For this exercise, return only the lines in the records below from the one holding "Screen dimensions: 1512x789" through the one holding "Task: Mark conversation", including both, exactly as they appear and without pictures.

Material shown
-----
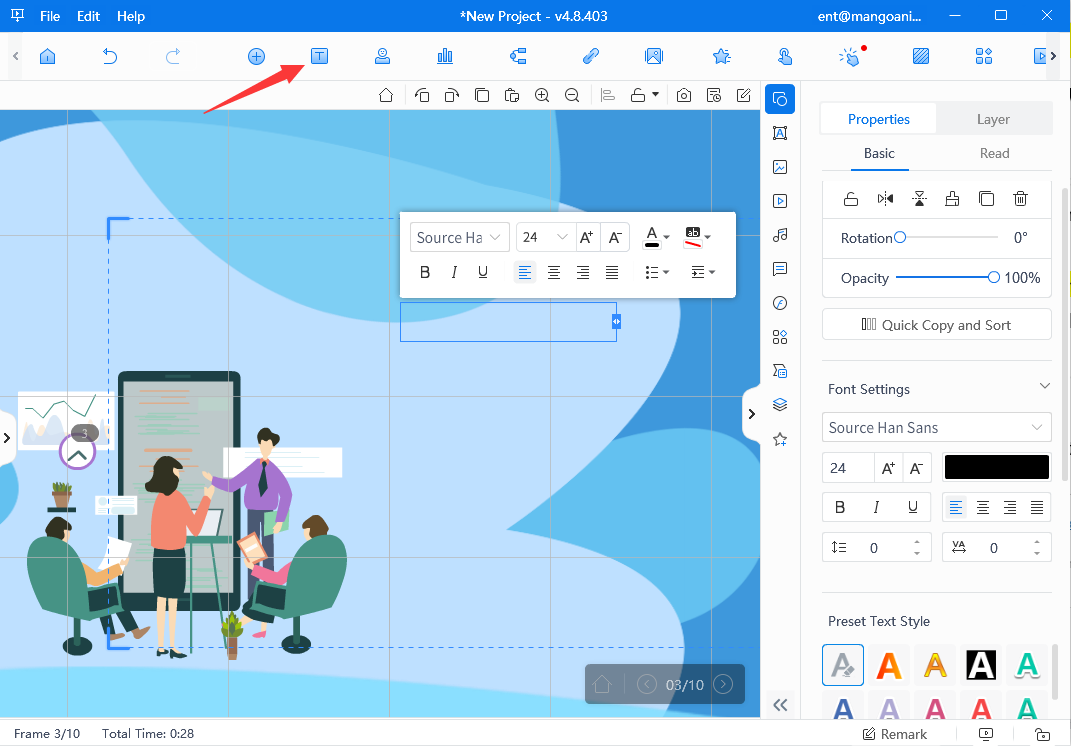This screenshot has height=746, width=1071.
Task: Open the music note sidebar icon
Action: pos(780,235)
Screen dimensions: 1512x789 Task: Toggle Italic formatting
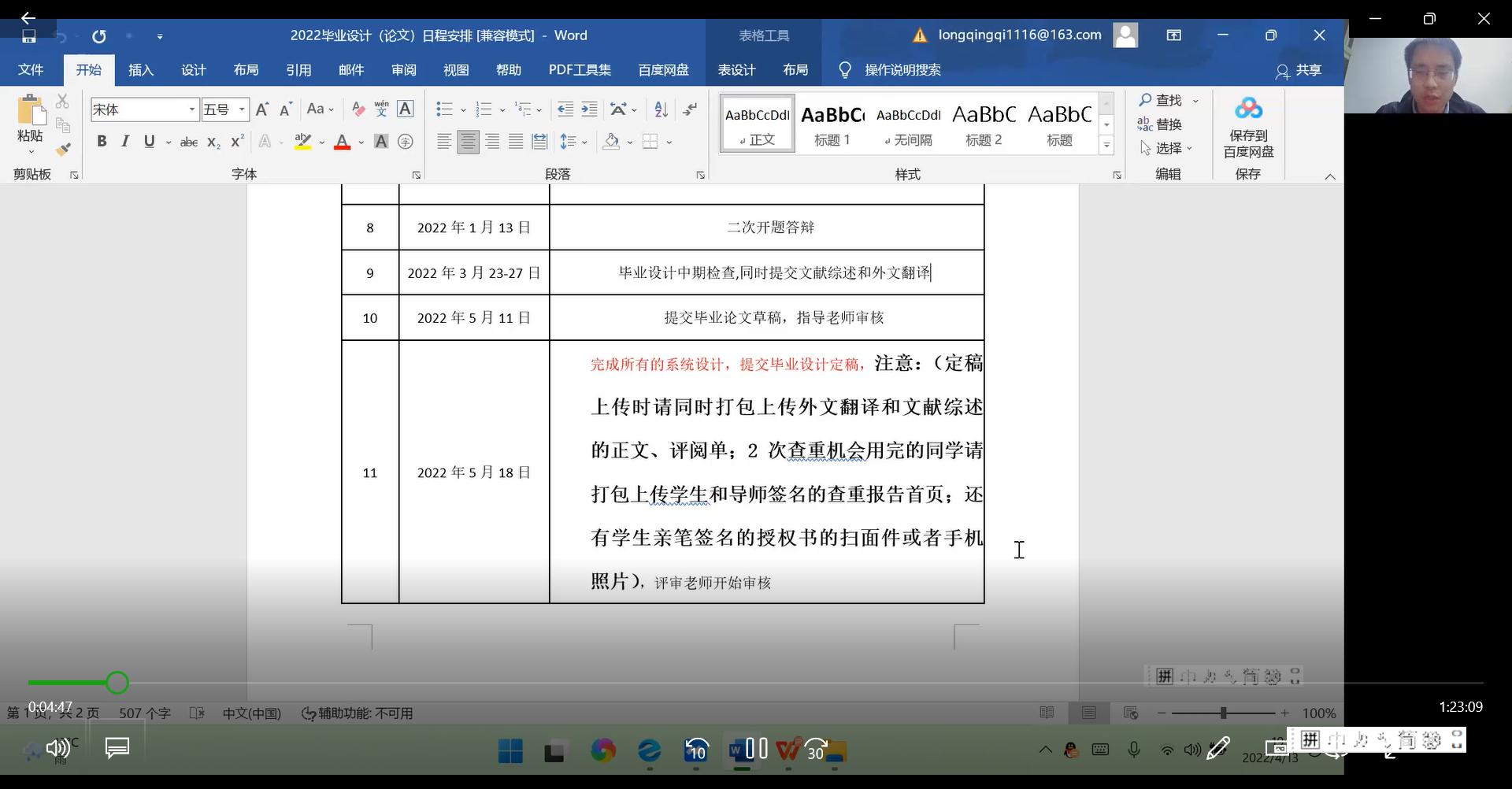click(x=125, y=142)
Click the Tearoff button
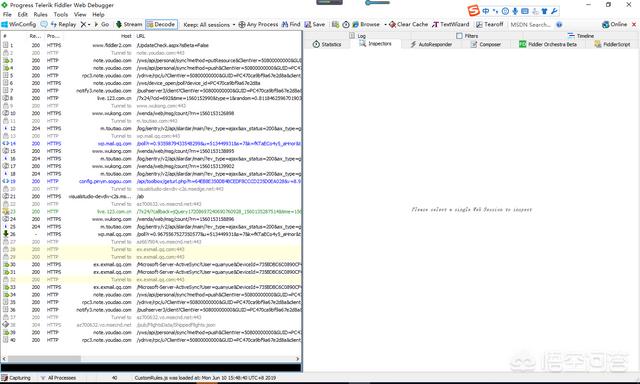 (489, 24)
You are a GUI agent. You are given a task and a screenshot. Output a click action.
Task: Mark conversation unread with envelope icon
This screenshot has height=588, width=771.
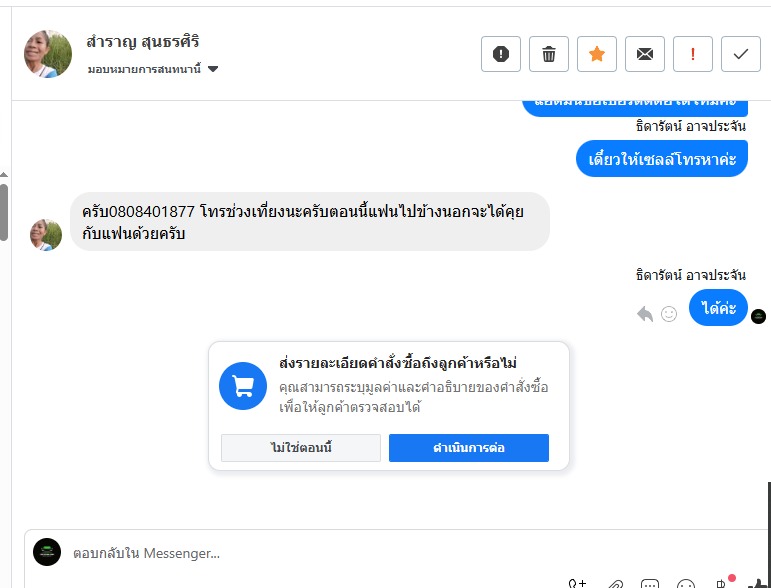coord(645,54)
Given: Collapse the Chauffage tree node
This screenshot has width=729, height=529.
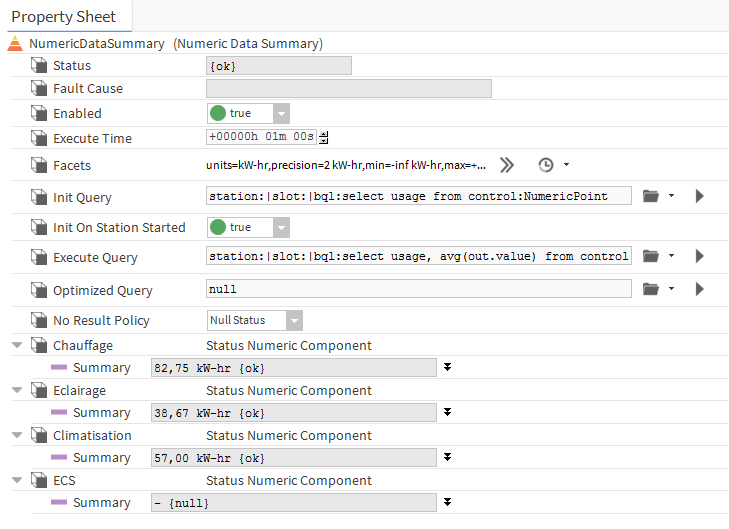Looking at the screenshot, I should [x=16, y=346].
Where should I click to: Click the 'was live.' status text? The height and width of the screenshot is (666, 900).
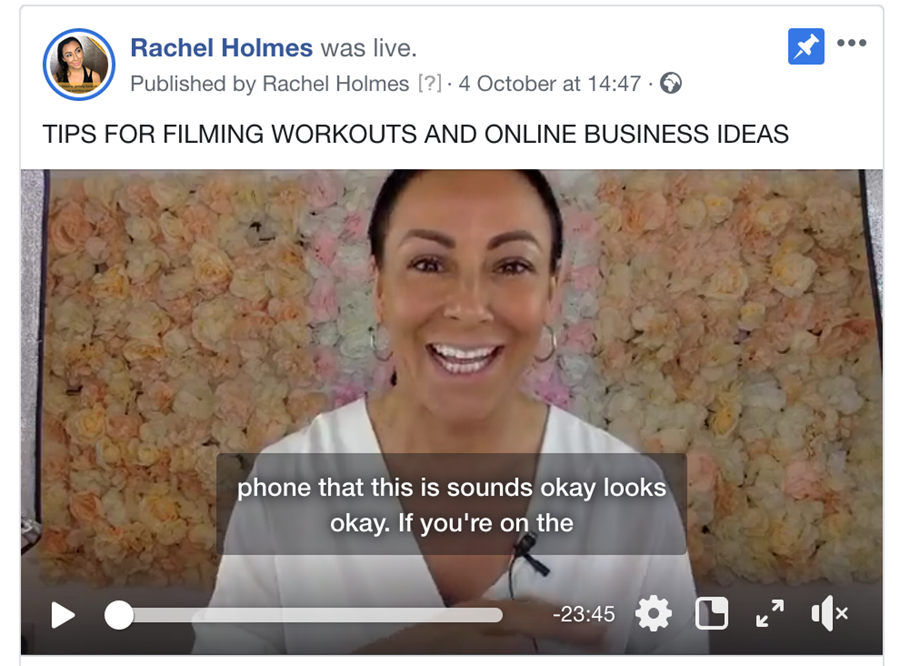[368, 48]
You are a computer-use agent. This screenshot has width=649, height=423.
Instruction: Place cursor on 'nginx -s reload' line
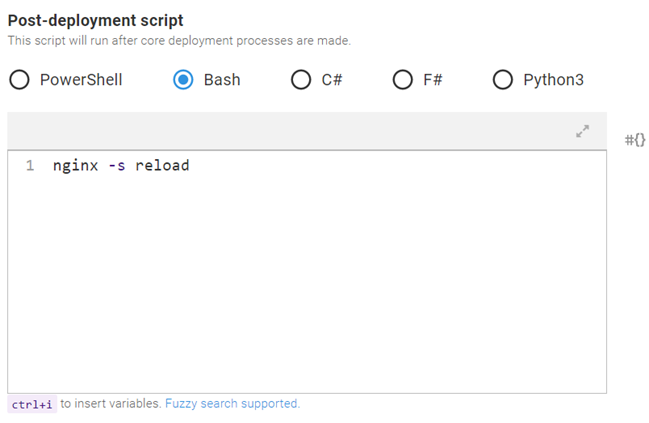[121, 165]
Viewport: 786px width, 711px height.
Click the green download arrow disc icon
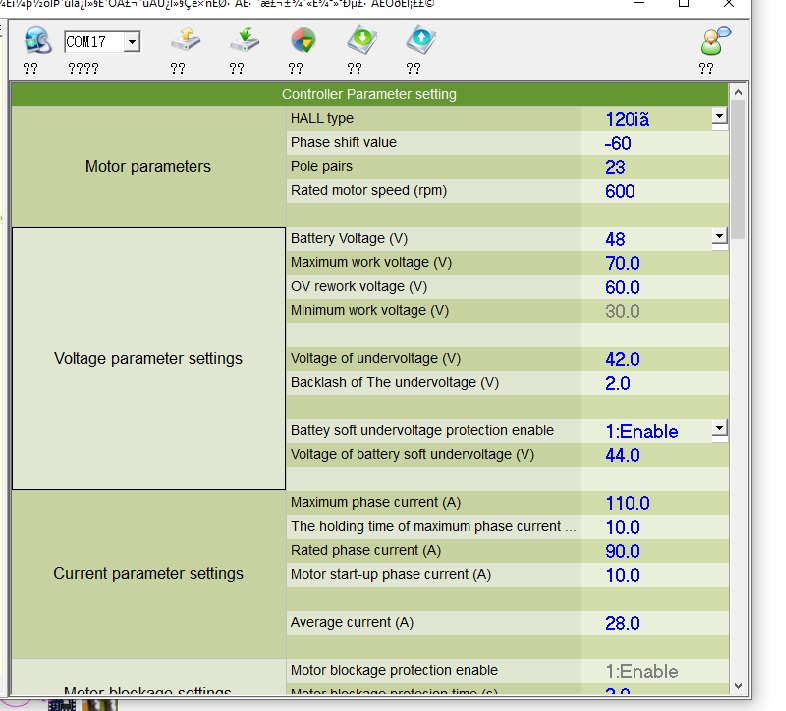tap(361, 41)
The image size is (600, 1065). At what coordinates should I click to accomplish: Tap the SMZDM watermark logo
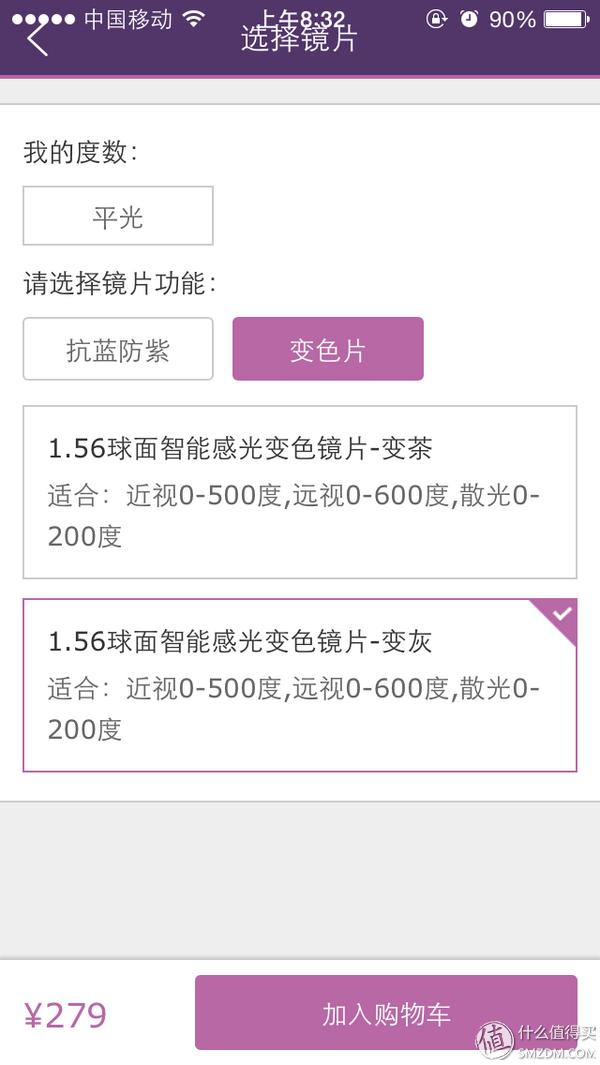click(x=540, y=1035)
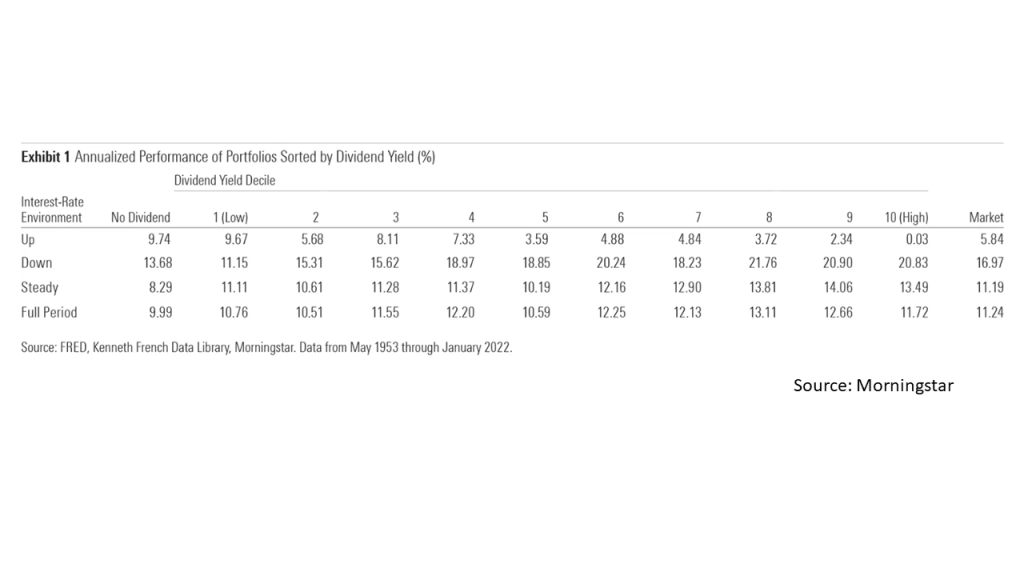Click the 13.11 Full Period value
The width and height of the screenshot is (1024, 576).
763,312
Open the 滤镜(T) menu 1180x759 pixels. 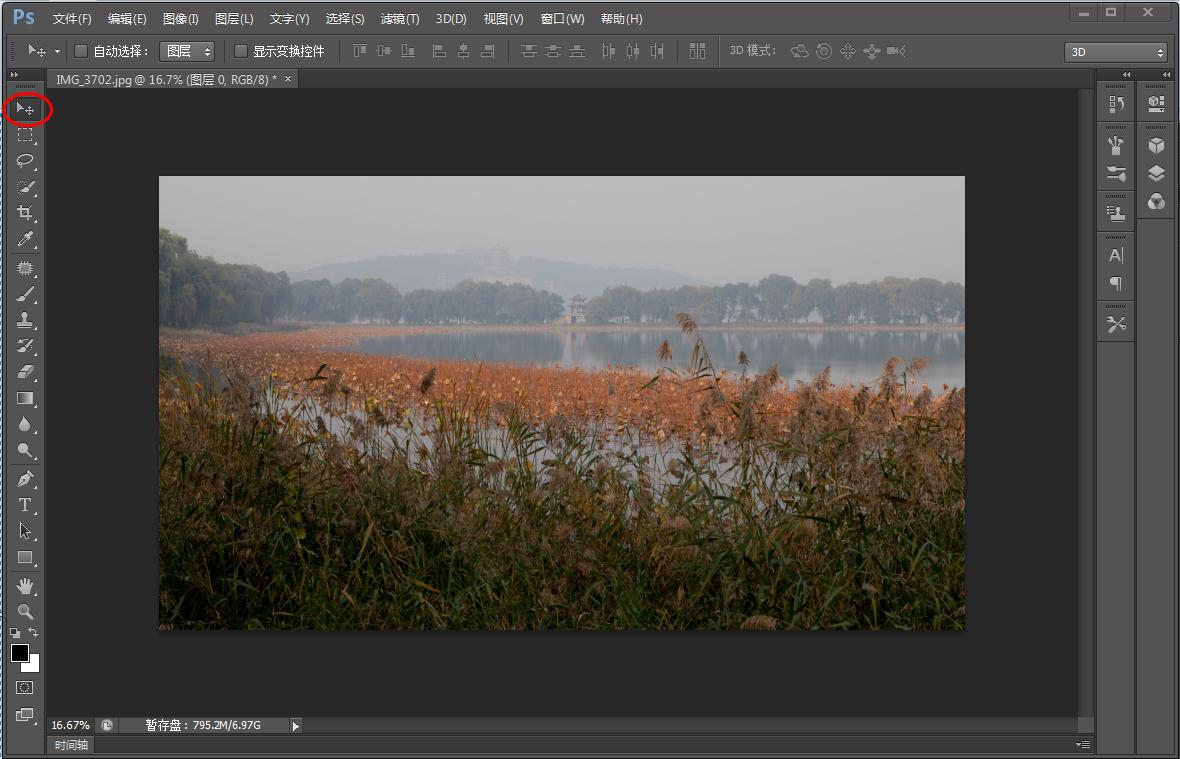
-----
Answer to the problem
Screen dimensions: 1512x789 Task: Toggle Italic formatting
click(x=125, y=142)
Click the Tearoff button
 (489, 24)
You are a GUI agent. You are given a task and a screenshot. Output a click action.
Task: Mark conversation unread with envelope icon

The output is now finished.